Atlantic mackerel is a pelagic marine fish that occurs in the western North Atlantic from Labrador to North Carolina. It sustains fisheries from the Gulf of St. Lawrence and Nova Scotia to the Cape Hatteras area. There may be two populations: one occurring in the northern Atlantic and associated with the New England and Maritime Canadian coast, and another more southerly population inhabiting the mid-Atlantic coast. Both populations overwinter in the deep waters at the edge of the continental shelf, generally moving inshore (in a northeastern direction) during the spring, and reversing this migration in autumn. The southern population begins its spawning migration by moving inshore between the Delaware Bay and Cape Hatteras and in a northeastern direction along the coast. The timing of the migration and spawn is a result of warming water temperatures. The peak spawn for the southern population occurs off New Jersey and Long Island Sound in April and May. Most spawning occurs in the shoreward half of the shelf and in waters from 7 to 14°C (45 to 57ºF) (with the peak being 10 to 12°C (50 to 54ºF). By June there are schools of juveniles off Massachusetts, and they move into the Gulf of Maine by June and July where they remain for the summer (Studholme et al., 1999). The East River, Harlem River, and Coney Island Creek are designated EFH for juvenile and adult Atlantic mackerel.

In the Hudson-Raritan Estuary, juveniles are present from April to December, but are most common from April through June and October through November (ACOE, 2000). Juvenile transformation includes swimming and schooling behaviors starting at 30 to 50 mm, and closely resemble adults when about 1 year of age. In the Hudson-Raritan Bay estuary, juveniles are present in the spring and summer months preferring depths from 4.9 to 9.8 meters (16 to 32 feet), salinity ranges from 26 to 28.9 ppt, dissolved oxygen from 7.3 to 8.0 mg/L and temperatures from 17.6 to 21.7°C (64 to 71ºF) (Studholme et al., 1999).

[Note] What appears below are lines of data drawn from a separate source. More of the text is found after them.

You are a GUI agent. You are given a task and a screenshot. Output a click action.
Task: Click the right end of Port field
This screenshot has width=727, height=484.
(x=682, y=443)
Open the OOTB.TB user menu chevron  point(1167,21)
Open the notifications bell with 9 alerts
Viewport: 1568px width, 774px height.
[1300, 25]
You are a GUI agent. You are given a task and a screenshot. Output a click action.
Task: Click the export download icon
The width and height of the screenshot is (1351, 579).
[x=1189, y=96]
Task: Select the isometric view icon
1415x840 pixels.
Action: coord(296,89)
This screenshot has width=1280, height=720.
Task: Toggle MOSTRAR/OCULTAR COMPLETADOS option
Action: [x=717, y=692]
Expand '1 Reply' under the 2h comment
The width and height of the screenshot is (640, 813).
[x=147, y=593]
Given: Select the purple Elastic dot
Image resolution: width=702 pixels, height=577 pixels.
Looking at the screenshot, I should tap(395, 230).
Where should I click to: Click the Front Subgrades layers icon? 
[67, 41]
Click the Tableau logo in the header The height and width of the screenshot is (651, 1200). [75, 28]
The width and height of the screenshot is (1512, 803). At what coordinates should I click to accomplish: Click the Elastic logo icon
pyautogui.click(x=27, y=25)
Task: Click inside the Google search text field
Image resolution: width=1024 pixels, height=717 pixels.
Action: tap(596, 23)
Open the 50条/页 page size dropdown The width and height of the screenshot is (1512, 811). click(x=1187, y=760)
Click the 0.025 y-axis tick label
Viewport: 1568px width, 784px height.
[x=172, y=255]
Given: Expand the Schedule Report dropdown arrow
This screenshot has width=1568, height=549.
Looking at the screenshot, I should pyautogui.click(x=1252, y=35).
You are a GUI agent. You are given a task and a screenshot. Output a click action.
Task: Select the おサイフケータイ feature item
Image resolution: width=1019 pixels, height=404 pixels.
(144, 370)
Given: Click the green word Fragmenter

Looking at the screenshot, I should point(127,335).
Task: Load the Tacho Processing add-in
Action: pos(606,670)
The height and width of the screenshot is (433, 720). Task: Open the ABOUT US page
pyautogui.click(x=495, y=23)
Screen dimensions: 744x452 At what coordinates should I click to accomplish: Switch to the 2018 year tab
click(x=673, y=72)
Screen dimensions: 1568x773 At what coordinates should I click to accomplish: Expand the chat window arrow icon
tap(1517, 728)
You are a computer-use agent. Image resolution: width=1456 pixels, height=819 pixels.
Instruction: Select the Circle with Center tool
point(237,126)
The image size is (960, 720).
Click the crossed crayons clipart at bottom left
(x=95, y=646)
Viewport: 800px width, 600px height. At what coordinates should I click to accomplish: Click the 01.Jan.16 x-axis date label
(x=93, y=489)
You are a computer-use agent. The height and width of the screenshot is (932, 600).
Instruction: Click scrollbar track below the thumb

In the Hudson-Raritan Estuary adults are present from April through June and from September through December, most commonly from April to May and from October to November (ACOE, 2000). Adult Atlantic mackerel can range from 26 cm in their second year to about 40 cm in their sixth year. NEFSC trawl surveys show that adults are found in the spring at temperature ranges from 5 to 13°C (41 to 55ºF) dispersed from 0 to 380 meters (0 to 1246 feet) (most abundant at 160 to 170 meters [524 to 558 feet]), and in the summer at temperatures ranging from 4 to 14°C (39 to 57ºF) at depths of 10 to 180 meters (32.8 to 590.5 feet) (abundant at 50 to 70 meters [164 to 229.6 feet]). Adults also prefer salinities of 25 ppt or greater (Studholme et al., 1999).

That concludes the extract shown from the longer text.